▶ **Brief**
Copy only the lines from the one with "Image resolution: width=1026" through the end of the records, exactly as they stand. No pictures belong in the copy.

▶ **Supplied data**

○ ○ ○ ○

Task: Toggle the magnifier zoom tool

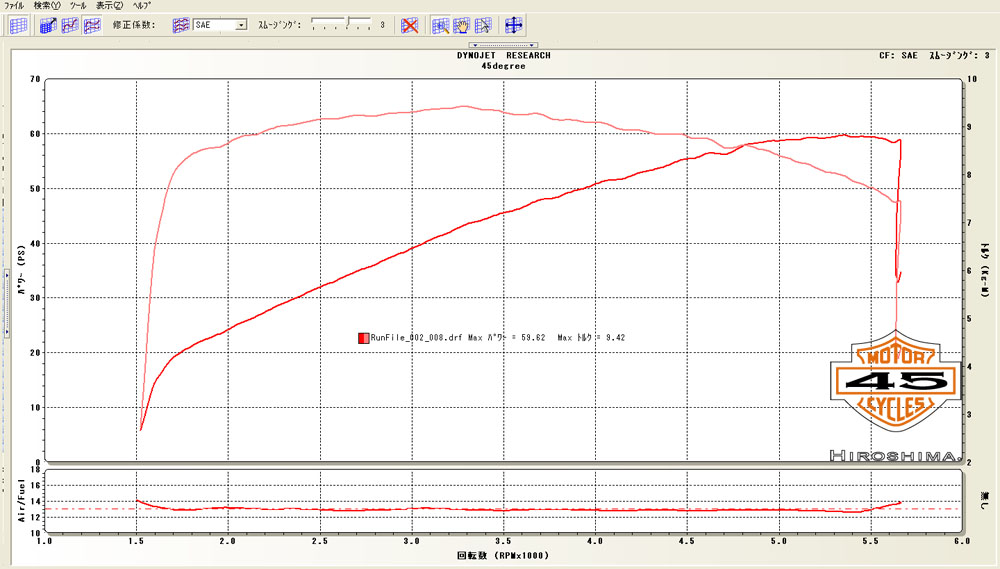Action: (x=440, y=25)
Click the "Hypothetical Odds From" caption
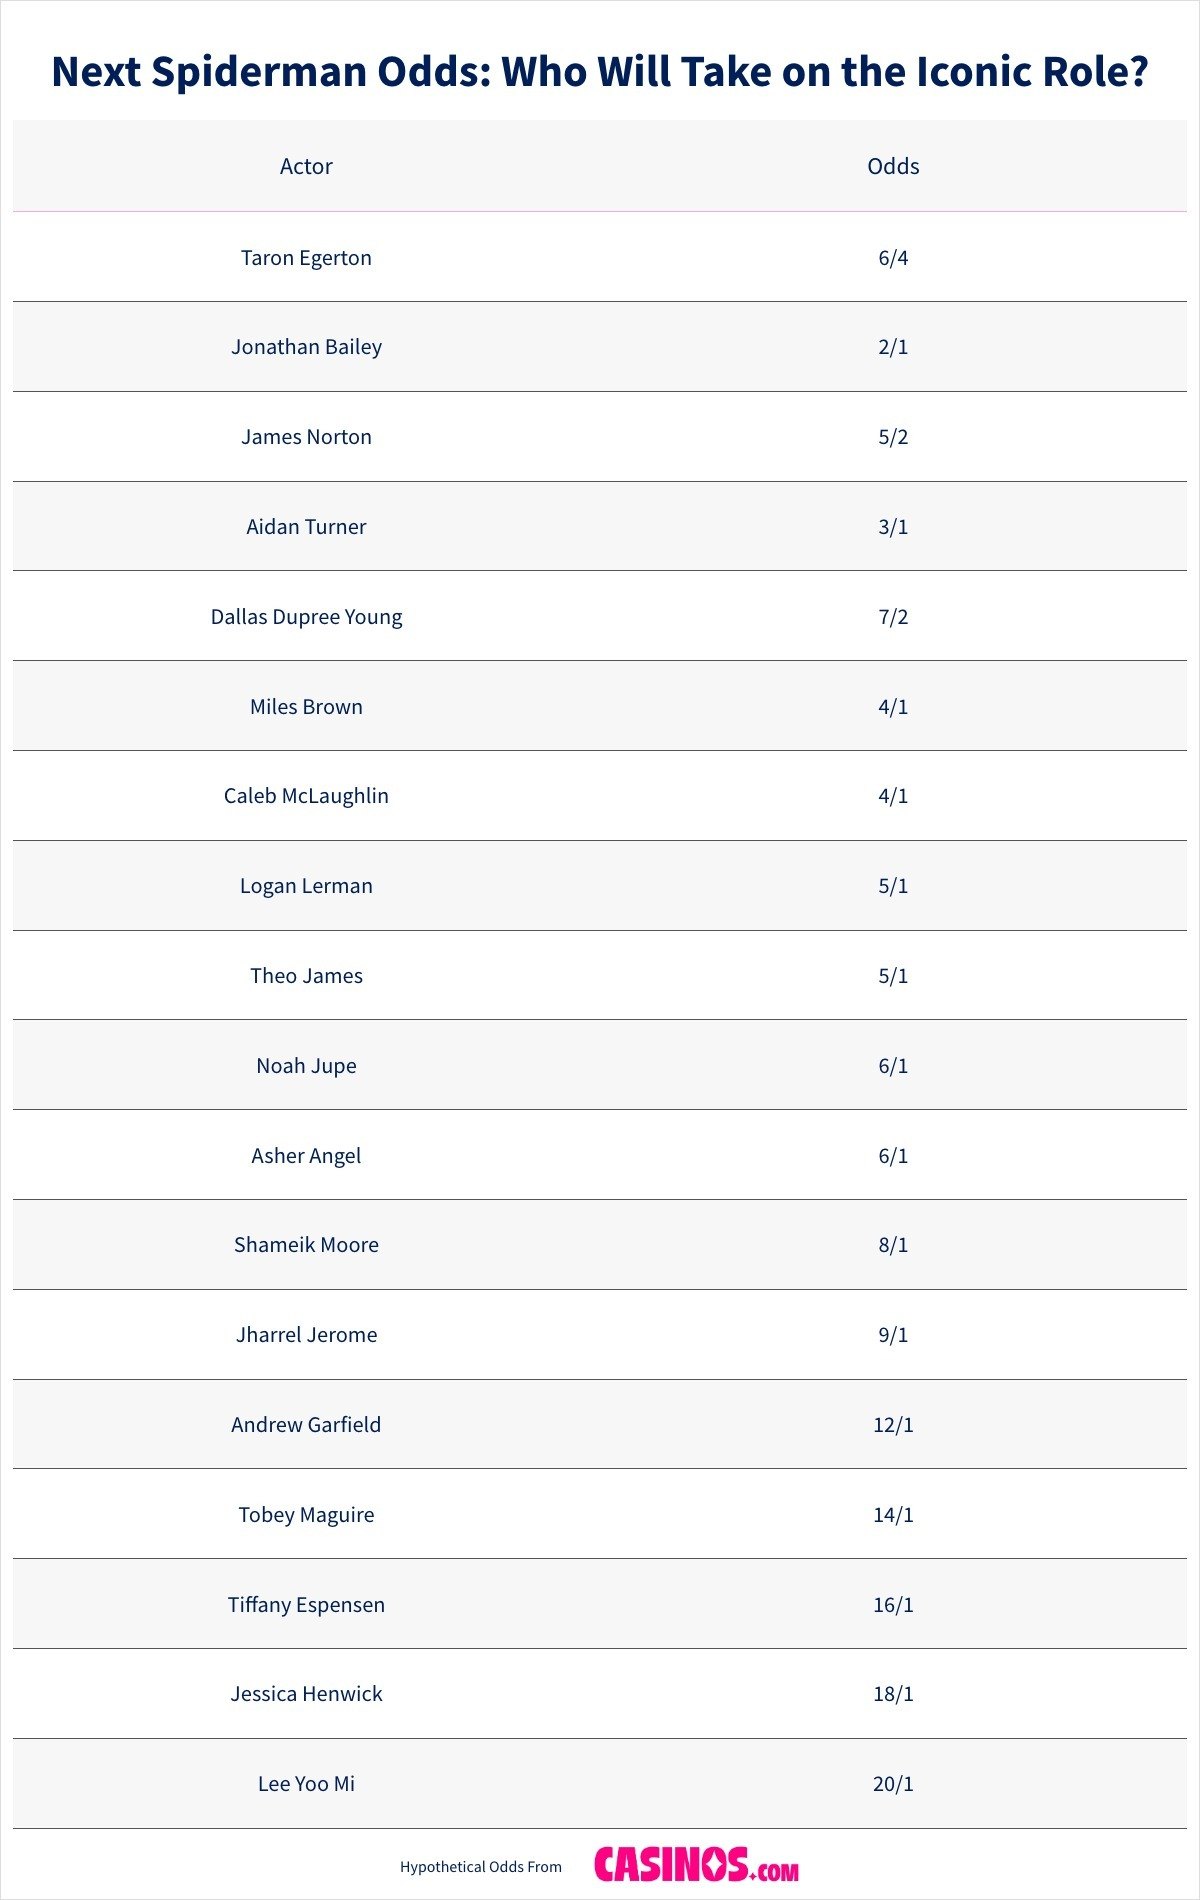The height and width of the screenshot is (1900, 1200). (481, 1867)
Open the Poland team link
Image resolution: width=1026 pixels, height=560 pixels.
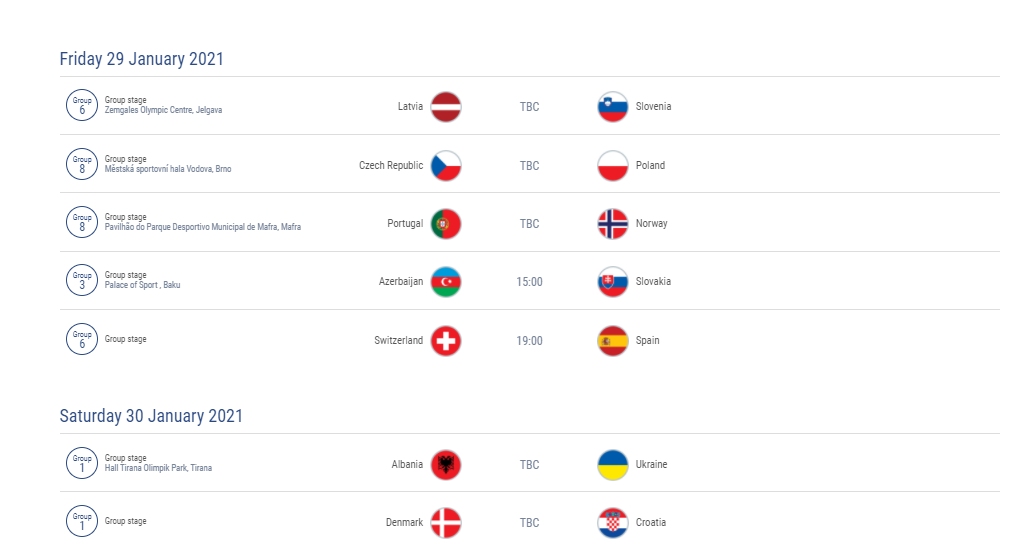[x=650, y=166]
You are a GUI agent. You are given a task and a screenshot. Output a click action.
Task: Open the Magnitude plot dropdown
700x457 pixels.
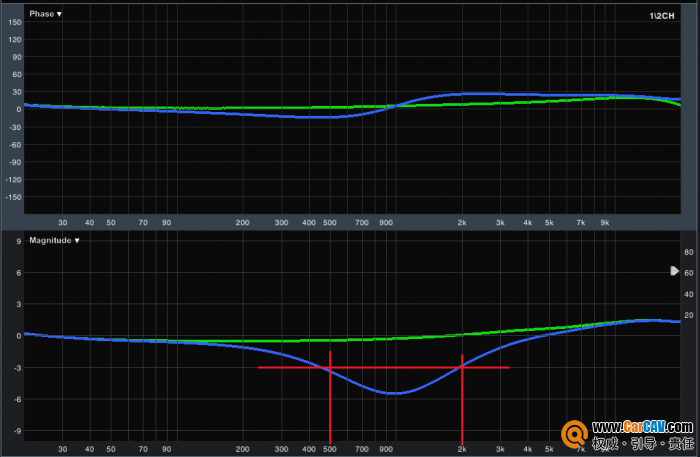pos(54,241)

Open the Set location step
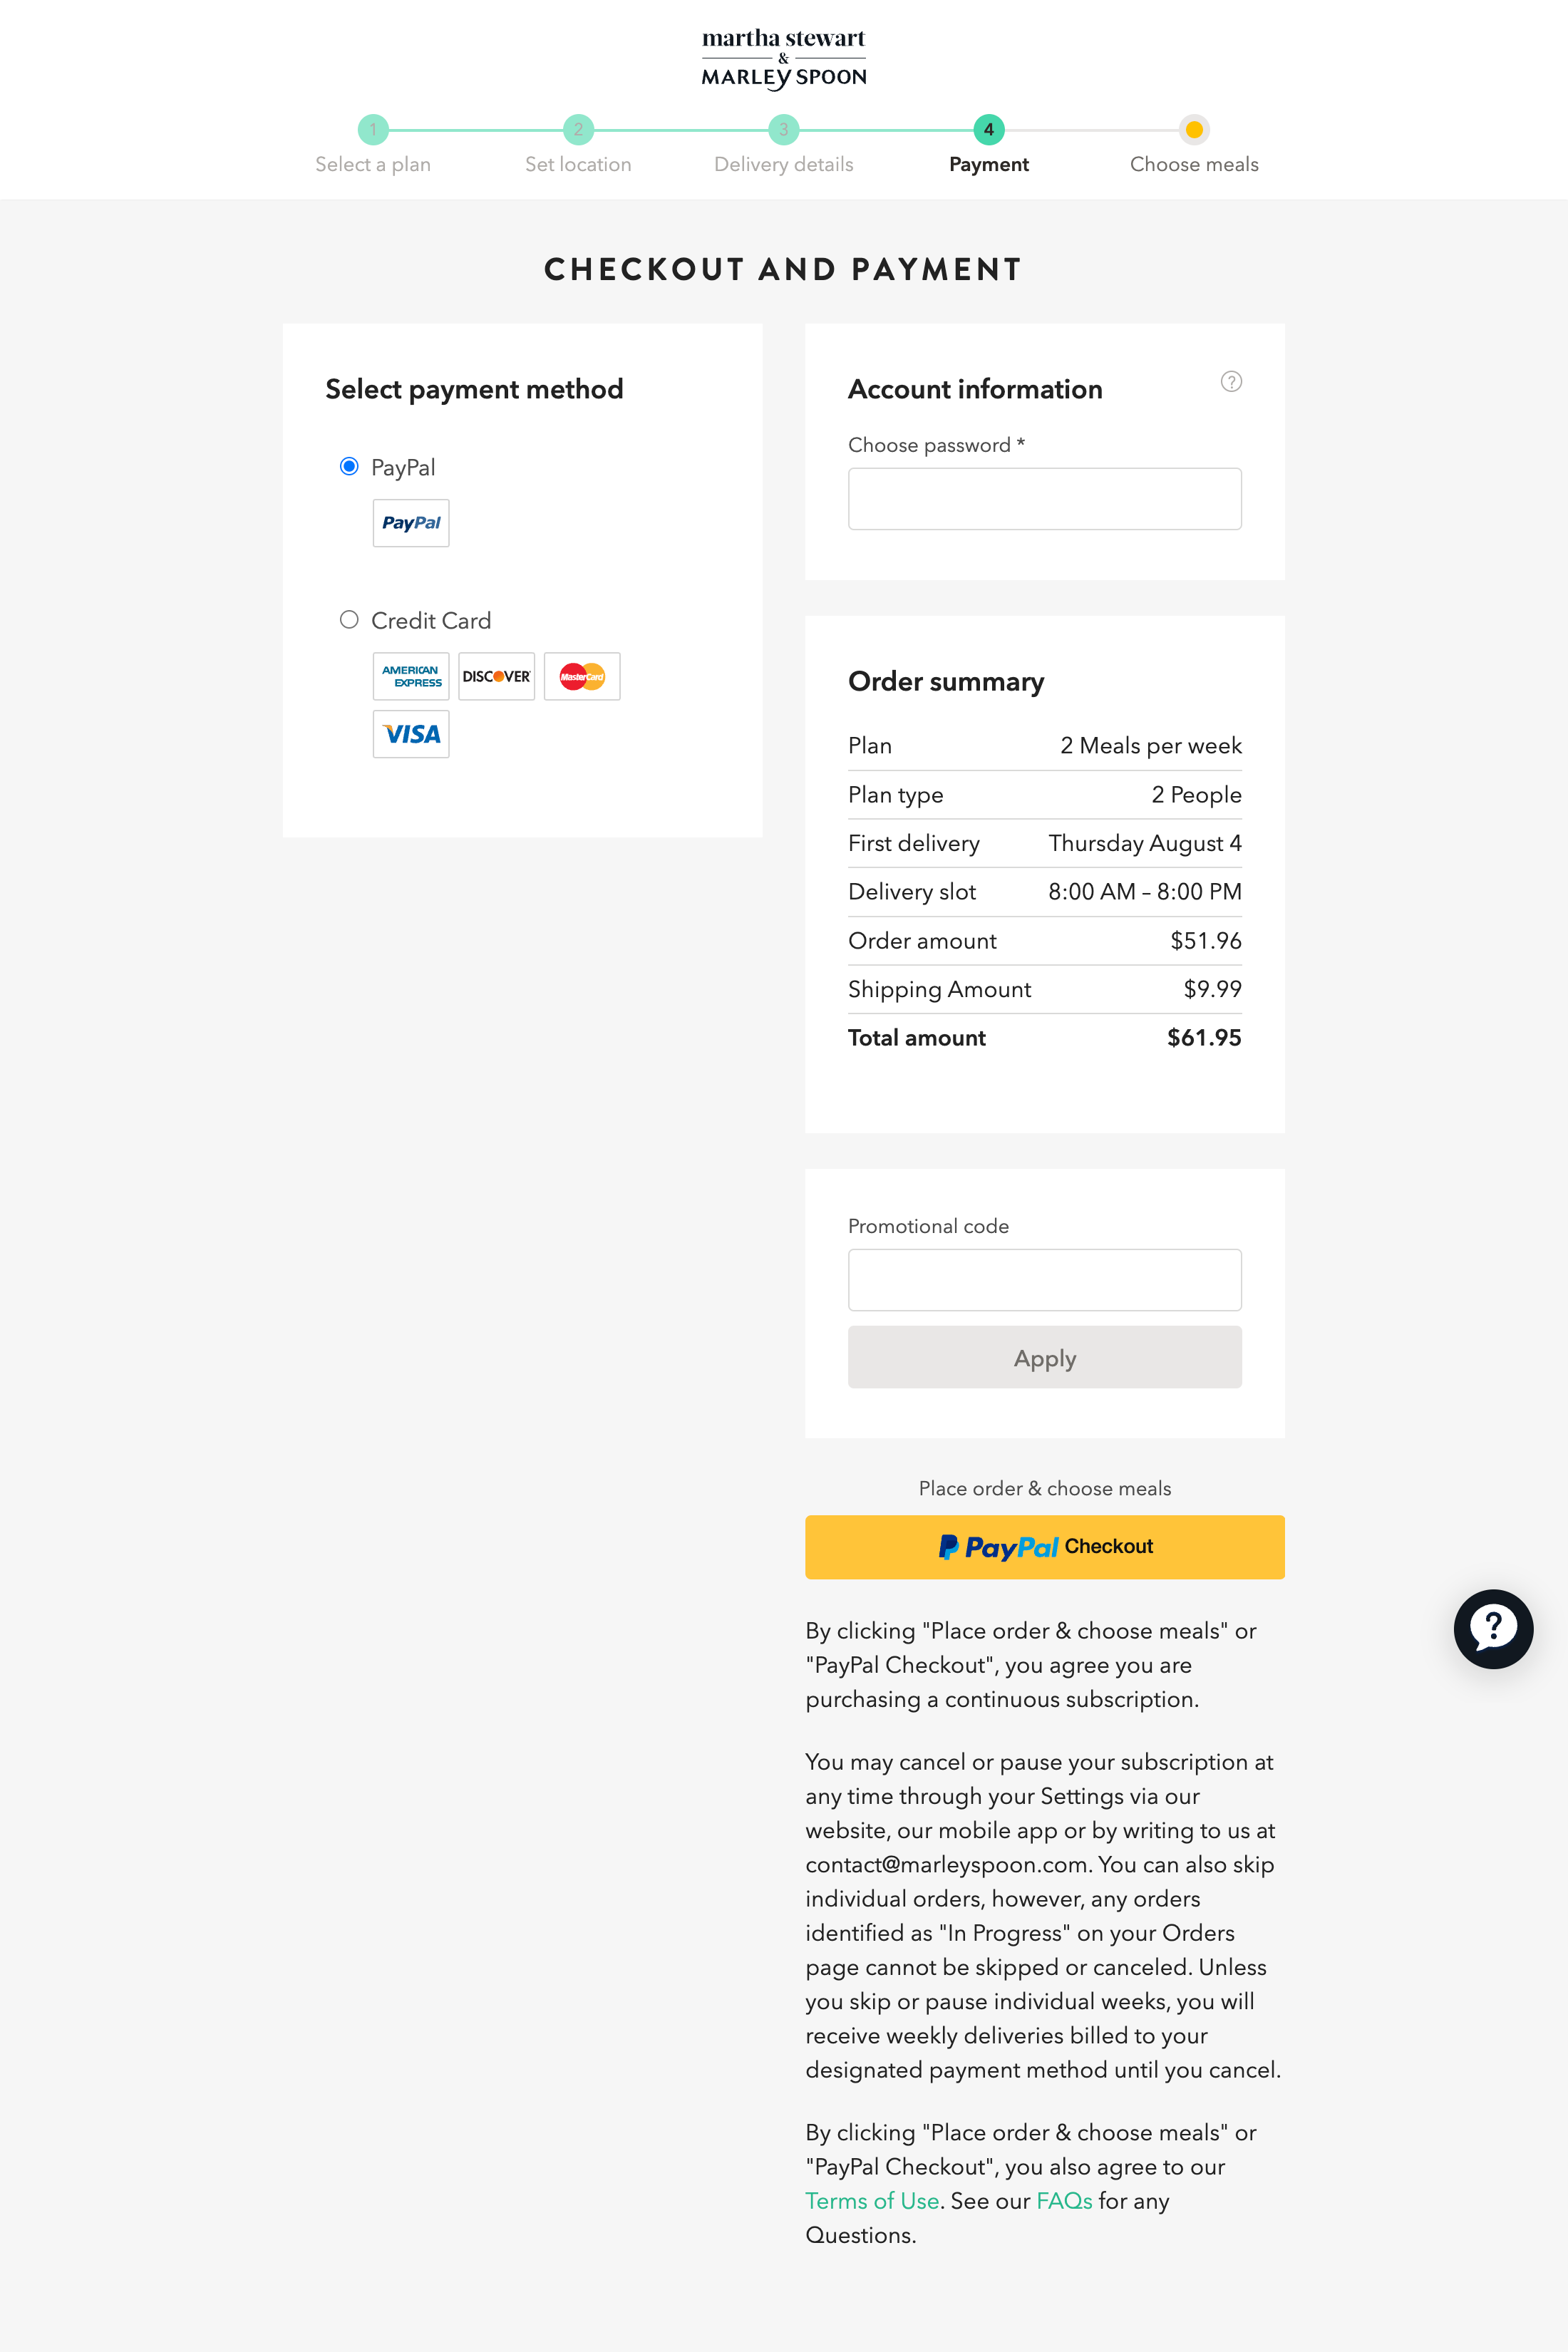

○ ○ ○ ○

▶ **Task solution**
Image resolution: width=1026 pixels, height=560 pixels.
[x=650, y=166]
You are a GUI agent. You are given a task and a screenshot. Output a click action.
Task: Open the Magnitude plot dropdown
700x457 pixels.
pos(54,241)

Open the Set location step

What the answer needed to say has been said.